== EXERCISE TEXT ==

Faced with these paradoxical injunctions imposed on carers and administrators of medico-social support in France, we felt it was important to take a theoretical approach to what an encounter might be, in the context of bringing together care professionals and the people they care for. The aim is to try and understand the extent to which the encounter, in the context of care, is a central issue in therapeutic support; it seems to us that embarking on this theoretical effort may enable us to contribute to thinking about the consequences of the contemporary health crisis, and thus help us to discern the imperatives of an organisation of the health system that can genuinely enable carers to reinvest the human dimension of the care relationship.
In an attempt to launch a reflection based on these preliminary questions, we have focused on a specific aspect of care provision, namely the context of critical care. This field constitutes a moment in medical and paramedical care that calls into question the very possibility of continuing to exist. In order to understand this, we felt it relevant to base ourselves on authors from the phenomenological tradition; in this context, the Other is seen as an intentionality that always presents itself mediately. However, it seems to us that this mediateness of the presentation of the Other is not only elaborated in a particular way in the context of critical care, but that it is also referred back to the subject himself. Critical care presupposes a situation in which the subject appears for himself as fundamentally other, and as such becomes, for himself, incomprehensible.

===
== DATA FOR REVIEW ==

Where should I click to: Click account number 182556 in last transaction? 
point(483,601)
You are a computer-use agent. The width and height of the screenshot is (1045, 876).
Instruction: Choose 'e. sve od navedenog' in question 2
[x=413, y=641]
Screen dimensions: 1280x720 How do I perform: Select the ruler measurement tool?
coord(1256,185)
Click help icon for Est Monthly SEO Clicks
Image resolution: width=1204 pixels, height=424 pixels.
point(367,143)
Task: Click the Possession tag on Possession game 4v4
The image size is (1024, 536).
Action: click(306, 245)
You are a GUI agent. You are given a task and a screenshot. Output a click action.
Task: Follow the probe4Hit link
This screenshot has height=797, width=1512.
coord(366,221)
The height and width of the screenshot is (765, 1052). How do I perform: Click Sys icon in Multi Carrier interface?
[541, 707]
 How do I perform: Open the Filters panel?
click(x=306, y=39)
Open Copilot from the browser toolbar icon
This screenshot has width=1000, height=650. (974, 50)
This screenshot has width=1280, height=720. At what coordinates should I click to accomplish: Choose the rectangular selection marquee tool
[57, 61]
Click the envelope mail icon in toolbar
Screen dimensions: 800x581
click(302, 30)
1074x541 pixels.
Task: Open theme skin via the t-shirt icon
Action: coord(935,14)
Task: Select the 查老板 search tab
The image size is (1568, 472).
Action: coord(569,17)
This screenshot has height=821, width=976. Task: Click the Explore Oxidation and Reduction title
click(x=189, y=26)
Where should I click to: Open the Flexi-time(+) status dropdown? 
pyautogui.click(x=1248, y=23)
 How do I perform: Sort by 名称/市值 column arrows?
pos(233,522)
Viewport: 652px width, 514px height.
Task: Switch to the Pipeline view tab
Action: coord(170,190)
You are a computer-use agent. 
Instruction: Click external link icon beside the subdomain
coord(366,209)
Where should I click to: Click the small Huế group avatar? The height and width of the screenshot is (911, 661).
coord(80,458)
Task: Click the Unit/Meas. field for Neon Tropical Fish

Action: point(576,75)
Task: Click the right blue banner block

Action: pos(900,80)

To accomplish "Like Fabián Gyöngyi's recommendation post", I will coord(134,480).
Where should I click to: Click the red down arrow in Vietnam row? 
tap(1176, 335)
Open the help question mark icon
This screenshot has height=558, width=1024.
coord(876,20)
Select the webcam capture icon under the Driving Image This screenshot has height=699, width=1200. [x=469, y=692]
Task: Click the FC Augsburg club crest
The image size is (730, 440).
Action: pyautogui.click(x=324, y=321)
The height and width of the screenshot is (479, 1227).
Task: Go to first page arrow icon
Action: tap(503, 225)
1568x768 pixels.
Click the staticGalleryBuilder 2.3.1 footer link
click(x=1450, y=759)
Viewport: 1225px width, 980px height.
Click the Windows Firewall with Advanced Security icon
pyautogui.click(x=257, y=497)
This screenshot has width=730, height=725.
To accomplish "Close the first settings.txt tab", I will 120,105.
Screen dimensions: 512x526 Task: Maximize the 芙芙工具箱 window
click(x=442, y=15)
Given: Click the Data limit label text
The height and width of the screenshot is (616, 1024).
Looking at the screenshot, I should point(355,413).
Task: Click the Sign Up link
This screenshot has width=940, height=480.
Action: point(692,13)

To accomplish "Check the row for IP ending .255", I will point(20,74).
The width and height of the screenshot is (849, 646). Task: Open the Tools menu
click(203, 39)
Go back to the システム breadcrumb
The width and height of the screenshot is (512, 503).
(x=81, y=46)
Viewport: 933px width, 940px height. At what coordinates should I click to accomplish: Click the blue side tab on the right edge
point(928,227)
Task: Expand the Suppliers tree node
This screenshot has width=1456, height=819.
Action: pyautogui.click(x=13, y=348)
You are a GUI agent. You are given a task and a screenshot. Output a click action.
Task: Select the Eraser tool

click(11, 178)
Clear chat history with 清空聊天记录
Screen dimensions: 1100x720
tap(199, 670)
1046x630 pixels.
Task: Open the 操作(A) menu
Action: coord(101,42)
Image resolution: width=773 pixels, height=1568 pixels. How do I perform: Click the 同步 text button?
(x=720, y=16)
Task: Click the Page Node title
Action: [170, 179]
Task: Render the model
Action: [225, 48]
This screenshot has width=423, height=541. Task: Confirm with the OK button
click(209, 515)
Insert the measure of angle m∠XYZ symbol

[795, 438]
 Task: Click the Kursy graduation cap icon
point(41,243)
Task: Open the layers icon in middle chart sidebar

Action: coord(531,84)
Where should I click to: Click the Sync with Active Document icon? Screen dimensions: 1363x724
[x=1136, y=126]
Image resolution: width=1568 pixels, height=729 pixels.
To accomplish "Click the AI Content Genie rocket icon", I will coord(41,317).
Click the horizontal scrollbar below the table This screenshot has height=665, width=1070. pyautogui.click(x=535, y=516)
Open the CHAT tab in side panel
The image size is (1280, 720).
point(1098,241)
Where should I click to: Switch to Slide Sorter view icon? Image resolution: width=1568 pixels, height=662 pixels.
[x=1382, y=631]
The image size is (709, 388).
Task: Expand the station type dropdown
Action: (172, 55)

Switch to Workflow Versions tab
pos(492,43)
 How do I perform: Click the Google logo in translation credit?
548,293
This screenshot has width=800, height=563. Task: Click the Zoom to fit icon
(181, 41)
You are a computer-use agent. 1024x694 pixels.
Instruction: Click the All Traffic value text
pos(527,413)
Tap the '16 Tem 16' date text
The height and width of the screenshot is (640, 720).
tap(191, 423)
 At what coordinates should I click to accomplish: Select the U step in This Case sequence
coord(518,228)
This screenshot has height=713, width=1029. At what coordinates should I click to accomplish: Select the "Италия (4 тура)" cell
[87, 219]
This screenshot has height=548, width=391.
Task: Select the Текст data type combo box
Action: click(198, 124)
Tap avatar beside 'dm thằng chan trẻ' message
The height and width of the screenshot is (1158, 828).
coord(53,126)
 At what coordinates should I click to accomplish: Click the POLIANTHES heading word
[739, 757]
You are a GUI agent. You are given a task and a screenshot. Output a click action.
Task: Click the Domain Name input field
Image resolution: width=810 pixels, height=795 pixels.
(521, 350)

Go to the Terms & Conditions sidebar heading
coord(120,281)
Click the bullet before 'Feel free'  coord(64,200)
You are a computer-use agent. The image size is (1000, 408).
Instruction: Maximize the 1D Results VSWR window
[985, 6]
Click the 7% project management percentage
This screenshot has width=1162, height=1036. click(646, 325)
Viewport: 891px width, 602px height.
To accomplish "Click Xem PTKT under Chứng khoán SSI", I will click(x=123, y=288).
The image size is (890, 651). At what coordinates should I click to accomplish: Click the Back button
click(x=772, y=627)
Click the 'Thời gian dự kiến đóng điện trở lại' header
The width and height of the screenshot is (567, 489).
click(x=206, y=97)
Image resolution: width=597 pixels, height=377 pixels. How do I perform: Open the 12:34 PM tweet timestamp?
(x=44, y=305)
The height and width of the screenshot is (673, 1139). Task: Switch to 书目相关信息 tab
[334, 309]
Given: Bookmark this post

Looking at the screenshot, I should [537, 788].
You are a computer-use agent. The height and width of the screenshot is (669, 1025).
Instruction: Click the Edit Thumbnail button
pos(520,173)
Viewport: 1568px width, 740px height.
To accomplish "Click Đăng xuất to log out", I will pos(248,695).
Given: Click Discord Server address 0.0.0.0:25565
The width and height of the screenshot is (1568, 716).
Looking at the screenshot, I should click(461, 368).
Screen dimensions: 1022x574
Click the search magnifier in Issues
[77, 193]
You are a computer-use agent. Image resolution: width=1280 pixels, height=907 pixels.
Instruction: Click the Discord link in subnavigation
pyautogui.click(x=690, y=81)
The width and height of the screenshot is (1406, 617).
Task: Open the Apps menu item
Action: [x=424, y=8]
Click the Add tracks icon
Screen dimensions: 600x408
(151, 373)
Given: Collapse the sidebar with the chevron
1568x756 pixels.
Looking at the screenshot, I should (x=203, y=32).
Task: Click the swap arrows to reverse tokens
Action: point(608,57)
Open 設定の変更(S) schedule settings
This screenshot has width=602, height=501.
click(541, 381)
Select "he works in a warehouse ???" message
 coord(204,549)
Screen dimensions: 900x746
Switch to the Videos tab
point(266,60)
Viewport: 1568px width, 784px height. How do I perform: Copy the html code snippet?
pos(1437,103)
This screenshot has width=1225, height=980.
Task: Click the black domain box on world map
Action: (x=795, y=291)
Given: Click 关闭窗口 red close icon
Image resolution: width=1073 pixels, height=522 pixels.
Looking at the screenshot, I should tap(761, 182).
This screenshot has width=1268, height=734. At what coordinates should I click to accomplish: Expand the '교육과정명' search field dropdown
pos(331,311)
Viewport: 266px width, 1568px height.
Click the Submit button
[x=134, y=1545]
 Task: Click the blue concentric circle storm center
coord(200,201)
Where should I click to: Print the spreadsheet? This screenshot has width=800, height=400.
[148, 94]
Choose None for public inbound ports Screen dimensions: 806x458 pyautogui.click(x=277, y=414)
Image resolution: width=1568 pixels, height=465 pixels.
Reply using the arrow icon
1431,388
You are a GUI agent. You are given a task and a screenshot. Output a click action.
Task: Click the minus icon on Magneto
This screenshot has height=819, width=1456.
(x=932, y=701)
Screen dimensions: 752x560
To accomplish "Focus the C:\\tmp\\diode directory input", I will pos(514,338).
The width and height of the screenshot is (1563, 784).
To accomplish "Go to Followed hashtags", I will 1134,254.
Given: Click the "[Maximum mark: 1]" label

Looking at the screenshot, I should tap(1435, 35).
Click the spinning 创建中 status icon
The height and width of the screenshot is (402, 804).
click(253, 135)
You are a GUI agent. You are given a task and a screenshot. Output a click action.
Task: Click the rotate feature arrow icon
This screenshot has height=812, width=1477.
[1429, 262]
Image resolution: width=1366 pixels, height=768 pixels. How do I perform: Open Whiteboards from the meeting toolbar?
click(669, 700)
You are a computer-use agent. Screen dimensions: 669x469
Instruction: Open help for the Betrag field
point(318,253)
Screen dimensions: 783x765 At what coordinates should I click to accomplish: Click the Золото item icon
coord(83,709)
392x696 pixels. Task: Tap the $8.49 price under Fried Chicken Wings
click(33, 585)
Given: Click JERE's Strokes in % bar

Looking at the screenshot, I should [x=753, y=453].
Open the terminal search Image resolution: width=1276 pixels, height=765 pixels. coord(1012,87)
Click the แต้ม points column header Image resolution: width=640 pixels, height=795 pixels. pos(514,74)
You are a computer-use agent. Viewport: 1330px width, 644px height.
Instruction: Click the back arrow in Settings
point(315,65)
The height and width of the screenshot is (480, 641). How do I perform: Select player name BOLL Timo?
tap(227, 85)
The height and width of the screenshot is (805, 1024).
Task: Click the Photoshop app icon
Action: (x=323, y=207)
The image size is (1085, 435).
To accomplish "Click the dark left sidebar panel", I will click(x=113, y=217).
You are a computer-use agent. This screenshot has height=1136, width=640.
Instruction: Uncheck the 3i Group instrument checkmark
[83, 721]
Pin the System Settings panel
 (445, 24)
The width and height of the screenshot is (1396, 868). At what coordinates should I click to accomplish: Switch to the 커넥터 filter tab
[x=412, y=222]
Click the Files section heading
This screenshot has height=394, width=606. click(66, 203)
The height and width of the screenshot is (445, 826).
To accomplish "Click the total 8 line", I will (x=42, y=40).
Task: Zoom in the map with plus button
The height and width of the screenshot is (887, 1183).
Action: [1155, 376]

===

## PROBLEMS TO WORK ON
1. In the passage on the care encounter, which specific aspect of care provision do the authors focus on?
2. Pick up the passage on the care encounter after its last sentence and carry it forward.

## RESPONSE LIST
1. The context of critical care.

2.
Understanding what the Encounter can be in the context of care requires us to have access to the way in which it is understood by the people who are affected by it.
We had to move around, in the strict sense of the term, and physically enter an oncology intensive care unit in order to observe and report on interactional practices. We believe that such an approach would enable the conceptualisation process to be developed from within; in other words, from the place where the phenomena we are interested in are manifested.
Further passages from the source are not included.